It’s really that easy. But you’ve got to forget the Mickey Mouse-sized lures, the fancy small plugs, metal squids and soft baits that can’t reach the bottom of an inlet 20 feet deep. In these southern inlets, you’ll catch fish you never thought were there. But it takes perseverance during the day, and especially on a brisk autumn night.

With a moon bright enough to read a newspaper, a swiftly ebbing tide, noisy spearing packed tense against the rocks, and hungry stripers tight to the bottom, waiting for dinner to be swept their way, is a combination guaranteed to provide exciting action, now that Labor Day has passed.

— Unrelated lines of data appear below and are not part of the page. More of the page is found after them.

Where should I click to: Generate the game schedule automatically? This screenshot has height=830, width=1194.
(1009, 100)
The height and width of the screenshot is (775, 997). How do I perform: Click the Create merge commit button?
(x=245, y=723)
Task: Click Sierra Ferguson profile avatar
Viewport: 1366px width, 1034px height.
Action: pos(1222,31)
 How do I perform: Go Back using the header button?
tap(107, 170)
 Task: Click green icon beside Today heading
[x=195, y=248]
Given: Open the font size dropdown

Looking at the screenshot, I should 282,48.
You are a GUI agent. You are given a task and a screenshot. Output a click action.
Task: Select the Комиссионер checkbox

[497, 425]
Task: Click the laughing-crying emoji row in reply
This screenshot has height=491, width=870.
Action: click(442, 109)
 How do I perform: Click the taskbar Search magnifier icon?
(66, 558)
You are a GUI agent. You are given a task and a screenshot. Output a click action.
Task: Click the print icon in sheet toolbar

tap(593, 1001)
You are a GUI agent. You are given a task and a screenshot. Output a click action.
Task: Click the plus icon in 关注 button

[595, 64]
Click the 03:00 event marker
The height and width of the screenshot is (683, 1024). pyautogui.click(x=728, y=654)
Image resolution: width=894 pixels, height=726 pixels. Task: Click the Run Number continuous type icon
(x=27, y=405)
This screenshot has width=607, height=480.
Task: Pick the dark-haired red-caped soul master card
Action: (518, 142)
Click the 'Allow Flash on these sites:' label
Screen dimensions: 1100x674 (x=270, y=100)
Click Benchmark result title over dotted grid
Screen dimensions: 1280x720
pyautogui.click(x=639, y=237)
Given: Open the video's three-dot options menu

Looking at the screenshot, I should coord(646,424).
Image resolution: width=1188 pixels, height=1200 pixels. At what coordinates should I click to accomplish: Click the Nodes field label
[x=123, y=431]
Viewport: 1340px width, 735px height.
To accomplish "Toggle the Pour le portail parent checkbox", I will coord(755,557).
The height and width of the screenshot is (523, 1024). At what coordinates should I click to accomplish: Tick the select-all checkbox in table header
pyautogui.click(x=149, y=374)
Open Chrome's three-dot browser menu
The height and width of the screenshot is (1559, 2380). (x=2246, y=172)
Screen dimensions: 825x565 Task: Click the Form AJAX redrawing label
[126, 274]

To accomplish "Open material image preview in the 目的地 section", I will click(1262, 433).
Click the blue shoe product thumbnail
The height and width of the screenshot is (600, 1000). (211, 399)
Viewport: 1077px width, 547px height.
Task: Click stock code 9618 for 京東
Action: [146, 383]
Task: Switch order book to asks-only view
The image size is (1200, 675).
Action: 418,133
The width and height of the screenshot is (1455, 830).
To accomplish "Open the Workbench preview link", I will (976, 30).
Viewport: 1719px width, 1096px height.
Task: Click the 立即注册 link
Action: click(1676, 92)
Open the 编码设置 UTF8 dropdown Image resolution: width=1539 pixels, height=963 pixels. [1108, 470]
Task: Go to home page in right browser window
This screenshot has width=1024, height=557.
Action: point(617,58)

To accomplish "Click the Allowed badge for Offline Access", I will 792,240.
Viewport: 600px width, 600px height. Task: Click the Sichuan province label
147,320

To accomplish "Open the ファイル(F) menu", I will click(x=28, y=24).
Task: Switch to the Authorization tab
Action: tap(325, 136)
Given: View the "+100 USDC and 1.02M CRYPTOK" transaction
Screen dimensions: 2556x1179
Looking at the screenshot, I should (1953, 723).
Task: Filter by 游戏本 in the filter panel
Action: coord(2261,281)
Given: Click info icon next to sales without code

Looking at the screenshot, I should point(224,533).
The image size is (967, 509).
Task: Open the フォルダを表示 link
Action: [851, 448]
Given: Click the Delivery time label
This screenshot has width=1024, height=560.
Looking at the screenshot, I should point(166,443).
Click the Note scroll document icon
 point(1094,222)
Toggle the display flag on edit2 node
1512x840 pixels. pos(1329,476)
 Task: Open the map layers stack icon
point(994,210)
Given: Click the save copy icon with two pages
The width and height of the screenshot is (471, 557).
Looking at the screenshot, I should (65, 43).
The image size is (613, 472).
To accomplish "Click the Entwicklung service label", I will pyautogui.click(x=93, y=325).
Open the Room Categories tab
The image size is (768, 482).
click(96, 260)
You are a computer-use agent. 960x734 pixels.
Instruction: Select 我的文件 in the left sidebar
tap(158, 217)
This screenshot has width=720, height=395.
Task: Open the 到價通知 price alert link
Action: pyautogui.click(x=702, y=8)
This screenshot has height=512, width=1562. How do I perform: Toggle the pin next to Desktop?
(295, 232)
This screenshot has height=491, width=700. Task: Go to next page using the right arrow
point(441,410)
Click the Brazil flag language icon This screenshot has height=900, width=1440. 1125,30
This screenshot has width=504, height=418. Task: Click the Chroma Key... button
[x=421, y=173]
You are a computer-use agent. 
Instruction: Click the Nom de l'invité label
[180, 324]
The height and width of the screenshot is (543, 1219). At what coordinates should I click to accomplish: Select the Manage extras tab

DELAWARE BAY AND SOUTHERN INLETS
When thousands of stripers -- some of which spent the summer fully 100 miles from the sea -- begin to leave the Delaware River along with large schools of forage heading seaward, suddenly lots of stripers join the already numerous bluefish in the Delaware Bay. An ebbing tide is nature’s chum line emptying from the upper reaches of the river.

What’s unique about Delaware Bay is that many stripers will spend the winter in its waters. So from Labor Day until it just gets too cold to fish, bay stripers are present and feeding.

Drifting live eels, spot or chunk bait through the rips and eddies that form above the varied bottom configuration of the bay is a fun way to score with stripers and blues.

Just a glance at a navigation chart will show the many varied shoals that flank either side of Bay Shore and Cape May Channels. There’s North Shoal, Middle Shoal and Round Shoal, where the depths are only a minimal 5 to 15 feet deep -- prime locations where baitfish and game fish congregate.

I’ve enjoyed fishing the rips with a casting rod, using a leadhead bucktail jig and pork rind, or a soft-plastic 5- to 8-inch-long swim shad. Just permit your lure to settle to the bottom, and then use a whip retrieve. That often results in exciting strikes from stripers waiting for a meal to be swept their way.

Ah, fall is in the air -- and stripers and bluefish are in the sea, just waiting for you to fool them with a well-placed lure or bait. This may just be the best time of year to be a saltwater fisherman!